INSTRUCTIONS FOR THE TASK:
Nothing but the lines from the one containing "Click the Safari back arrow" through the last line of the entries should appear in the output, each verbatim.

Start of DATASET CONTENT

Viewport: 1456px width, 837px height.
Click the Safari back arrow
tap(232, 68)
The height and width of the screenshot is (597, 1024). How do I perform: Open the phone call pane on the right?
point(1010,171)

End of DATASET CONTENT

REPLY:
Click the Safari back arrow
tap(232, 68)
The height and width of the screenshot is (597, 1024). How do I perform: Open the phone call pane on the right?
point(1010,171)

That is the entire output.